Explain Solution R.D.Sharma Class 12 Chapter 18 Indefinite Integrals Exercise 18.22 Question 11 maths Textbook Solution.

Answers (1)

Answer: \frac{1}{\sqrt{2}} \tan ^{-1}(\sqrt{2} \tan x)+c

Given: \int \frac{1}{\cos 2 x+3 \sin ^{2} x} d x

Hint: Divide numerator and denominator by \cos ^{2} x and then use substitution method

Solution:

\begin{aligned} &\int \frac{1}{\cos 2 x+3 \sin ^{2} x} d x \\ &\left(\cos 2 x=\cos ^{2} x-\sin ^{2} x\right) \\ &=\int \frac{1}{\cos ^{2} x-\sin ^{2} x+3 \sin ^{2} x} d x \\ &=\int \frac{1}{\cos ^{2} x+2 \sin ^{2} x} d x \end{aligned}

On dividing numerator and denominator by \cos ^{2} x, we get

=\int \frac{\sec ^{2} x}{1+2 \tan ^{2} x} d x

Let

\begin{aligned} &\tan x=t \\ &\sec ^{2} x d x=d t \end{aligned}                                                            (Differentiate w.r.t x)

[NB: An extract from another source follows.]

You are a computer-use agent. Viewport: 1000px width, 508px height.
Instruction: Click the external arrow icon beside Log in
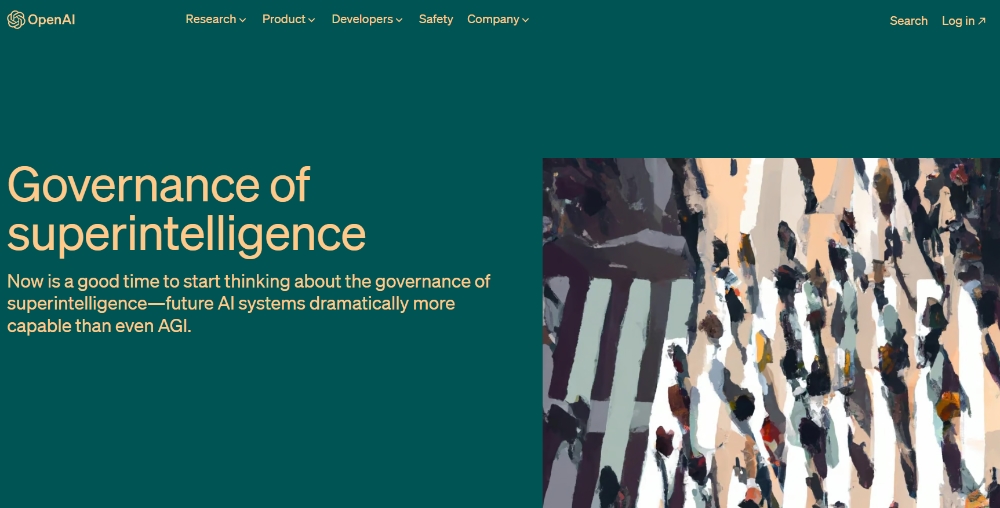click(x=982, y=21)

Now,\int \frac{1}{1+2 t^{2}} d t

=\frac{1}{2} \int \frac{1}{\left(\frac{1}{\sqrt{2}}\right)^{2}+t^{2}} d t                                                                        \left[\int \frac{d t}{t^{2}+a^{2}}=\frac{1}{a} \tan ^{-1}\left(\frac{t}{a}\right)+c\right]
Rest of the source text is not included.